Little Miss A and I were invited to a Halloween Party over the weekend (more later this week!), so I have decided to bring some Pumpkin Pie to serve to the mums and dads. Just like they serve back home. Pumpkin Pie is very easy to make and can be made in advance using either freshly cooked or canned pumpkin purée. Same for the pastry crust – fresh or store bought – though I like to use individual ready made pie shells (at larger Marks & Spencer shops).
- 2 to 3 large eggs (use 3 eggs for a soft, custardy filling, 2 for a firmer pie with more pronounced pumpkin flavour).
- 2 cups freshly cooked or canned pumpkin purée.
- 1 1/2 cups light cream OR 3/4 cup milk and 3/4 cup heavy cream.
- 1/2 cup sugar.
- 1/3 cup firmly packed light or dark brown sugar.
- 1 teaspoon ground cinnamon.
- 1 teaspoon ground ginger.
- 1/2 teaspoon freshly grated or ground nutmeg.
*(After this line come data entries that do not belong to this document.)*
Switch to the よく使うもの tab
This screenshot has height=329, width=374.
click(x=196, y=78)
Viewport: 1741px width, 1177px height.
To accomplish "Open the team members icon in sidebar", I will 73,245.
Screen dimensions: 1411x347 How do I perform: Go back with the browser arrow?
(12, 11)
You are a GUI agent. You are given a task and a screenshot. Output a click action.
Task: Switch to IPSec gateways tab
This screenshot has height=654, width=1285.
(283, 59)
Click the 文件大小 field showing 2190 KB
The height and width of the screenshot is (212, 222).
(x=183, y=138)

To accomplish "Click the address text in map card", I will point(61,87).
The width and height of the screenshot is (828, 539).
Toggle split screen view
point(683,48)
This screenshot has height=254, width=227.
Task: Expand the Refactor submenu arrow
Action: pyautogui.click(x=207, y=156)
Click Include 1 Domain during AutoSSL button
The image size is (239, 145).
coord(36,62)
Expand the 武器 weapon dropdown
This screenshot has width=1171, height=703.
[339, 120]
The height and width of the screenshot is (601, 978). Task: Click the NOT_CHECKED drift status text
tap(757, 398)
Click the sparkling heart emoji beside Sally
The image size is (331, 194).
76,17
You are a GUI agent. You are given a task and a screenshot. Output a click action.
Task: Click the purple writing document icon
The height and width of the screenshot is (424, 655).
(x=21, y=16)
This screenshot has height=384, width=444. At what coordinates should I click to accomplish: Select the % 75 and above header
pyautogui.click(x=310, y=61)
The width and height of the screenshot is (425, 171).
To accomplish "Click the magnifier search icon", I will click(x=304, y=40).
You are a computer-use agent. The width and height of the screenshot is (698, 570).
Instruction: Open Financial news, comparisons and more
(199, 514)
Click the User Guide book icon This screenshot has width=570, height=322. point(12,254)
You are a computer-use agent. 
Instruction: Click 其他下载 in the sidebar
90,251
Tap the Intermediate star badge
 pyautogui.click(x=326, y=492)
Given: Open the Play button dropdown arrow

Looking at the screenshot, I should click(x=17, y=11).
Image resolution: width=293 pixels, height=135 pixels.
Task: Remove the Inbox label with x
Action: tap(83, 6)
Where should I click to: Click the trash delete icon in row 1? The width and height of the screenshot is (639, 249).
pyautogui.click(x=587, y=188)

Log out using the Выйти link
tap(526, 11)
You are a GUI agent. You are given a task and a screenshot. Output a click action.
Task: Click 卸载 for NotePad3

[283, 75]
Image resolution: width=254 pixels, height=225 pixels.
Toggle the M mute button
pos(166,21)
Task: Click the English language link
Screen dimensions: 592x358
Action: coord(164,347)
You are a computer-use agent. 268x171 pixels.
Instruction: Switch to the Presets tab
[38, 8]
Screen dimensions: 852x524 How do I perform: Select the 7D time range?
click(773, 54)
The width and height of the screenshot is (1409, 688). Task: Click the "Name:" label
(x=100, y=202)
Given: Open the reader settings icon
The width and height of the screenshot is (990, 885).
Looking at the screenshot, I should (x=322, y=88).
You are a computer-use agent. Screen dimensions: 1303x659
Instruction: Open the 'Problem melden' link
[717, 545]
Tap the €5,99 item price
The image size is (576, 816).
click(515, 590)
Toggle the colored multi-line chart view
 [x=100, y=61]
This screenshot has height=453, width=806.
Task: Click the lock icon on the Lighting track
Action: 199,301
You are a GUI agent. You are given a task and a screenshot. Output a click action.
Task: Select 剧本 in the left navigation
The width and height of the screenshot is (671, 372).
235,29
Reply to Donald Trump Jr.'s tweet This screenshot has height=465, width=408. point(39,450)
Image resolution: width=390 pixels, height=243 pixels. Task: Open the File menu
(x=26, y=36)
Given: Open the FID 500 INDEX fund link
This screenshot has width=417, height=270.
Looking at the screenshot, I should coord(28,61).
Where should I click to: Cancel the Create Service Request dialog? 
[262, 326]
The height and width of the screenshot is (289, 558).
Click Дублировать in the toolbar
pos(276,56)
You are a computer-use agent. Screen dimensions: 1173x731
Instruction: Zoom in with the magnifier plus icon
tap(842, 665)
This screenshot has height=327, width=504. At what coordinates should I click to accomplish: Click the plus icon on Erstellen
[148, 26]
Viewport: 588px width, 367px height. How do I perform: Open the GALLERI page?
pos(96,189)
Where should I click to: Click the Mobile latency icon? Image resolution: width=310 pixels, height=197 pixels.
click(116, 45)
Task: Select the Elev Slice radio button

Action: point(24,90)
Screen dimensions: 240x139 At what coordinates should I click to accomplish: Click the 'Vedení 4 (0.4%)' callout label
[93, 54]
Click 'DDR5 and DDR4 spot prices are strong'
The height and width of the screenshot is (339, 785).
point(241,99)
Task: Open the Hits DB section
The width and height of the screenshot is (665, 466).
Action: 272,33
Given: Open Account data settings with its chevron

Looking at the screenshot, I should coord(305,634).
- 1/4 teaspoon ground cloves or allspice.
- 1/2 teaspoon salt.
Whisk thorough in a large bowl the 2 or 3 eggs. Further whisk thoroughly all the remaining ingredients. Pour the pumpkin mixture into your fresh pie crust (warm the pie crust in the oven until hot and then let stand at room temperature) OR into your ready made pie shell and bake (35 to 40 minutes for a pie; about 15 minutes for individual pies) until the centre of the filing seems to set but still quivery, like gelatin, when the pan is nudged. Let cool completely on a rack. The pie(s) can be served cold, at room temperature or slightly warmed. I like to serve the pies slightly warm with a large dollop of whipped cream on top. Enjoy!